Far easier and cheaper would be a social media campaign seeking to discourage certain groups of people from voting, something the FBI has already warned about. Or launching a sophisticated cyberattack on voter registration data that would eliminate certain voters from the rolls, causing havoc at polling places or election offices as officials look to count ballots from people who are "missing" from their voter databases.



Last month Attorney General Bill Barr raised the possibility that a "foreign country could print up tens of thousands of counterfeit ballots." He argued they would be hard to detect, but that's been disputed by election experts.



Absentee ballots are printed on special paper and must be formatted correctly in order to be processed and counted. Ballots are specific to each precinct, often with a long list of local races, and would be easily identified as fraudulent if everything didn't match precisely.

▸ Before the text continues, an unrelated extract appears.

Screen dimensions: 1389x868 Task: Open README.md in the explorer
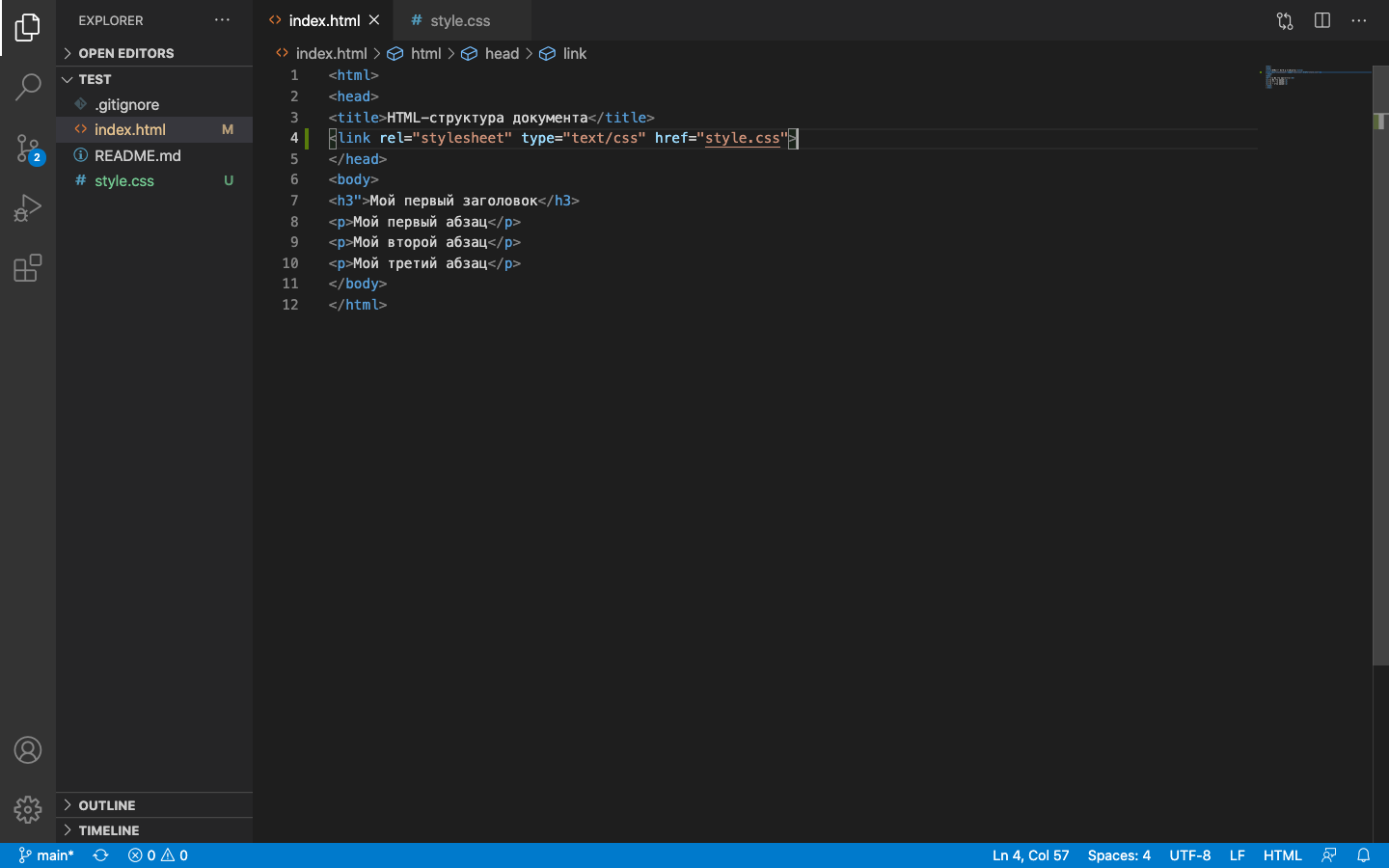(137, 155)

"This is a complete red herring," said Wendy Weiser, director of the democracy program at the Brennan Center for Justice. "It's completely not plausible, and not something that security and election experts are actually worried about."

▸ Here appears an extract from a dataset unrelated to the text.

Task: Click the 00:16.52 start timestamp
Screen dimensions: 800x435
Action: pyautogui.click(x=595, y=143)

President Donald Trump has threatened to hold back federal funding from Michigan and Nevada.


Trump says universal vote by mail is bad and absentee ballots are 'good.' What's the difference?


Not much. Trump is trying to draw a distinction between the five states that send ballots to all registered voters and the other states, where voters must request an absentee ballot in the mail. He's not objected to absentee voting, which is the process that allows him to vote remotely in Florida.



But in both cases, voters must be registered to get a ballot and the actual method of voting is the same: Voters complete the ballot at their convenience before a deadline and can either mail it back to their local election office or drop it off at a designated location.



During the primary, voters in a small number of states that have historically required voters to request an absentee ballot opted instead to send ballots to them, because of the pandemic. Critics seized on sporadic reports of ballots being lost in the mail, found unsecured or sent to the wrong address. But that is not an indication that fraud actually occurred.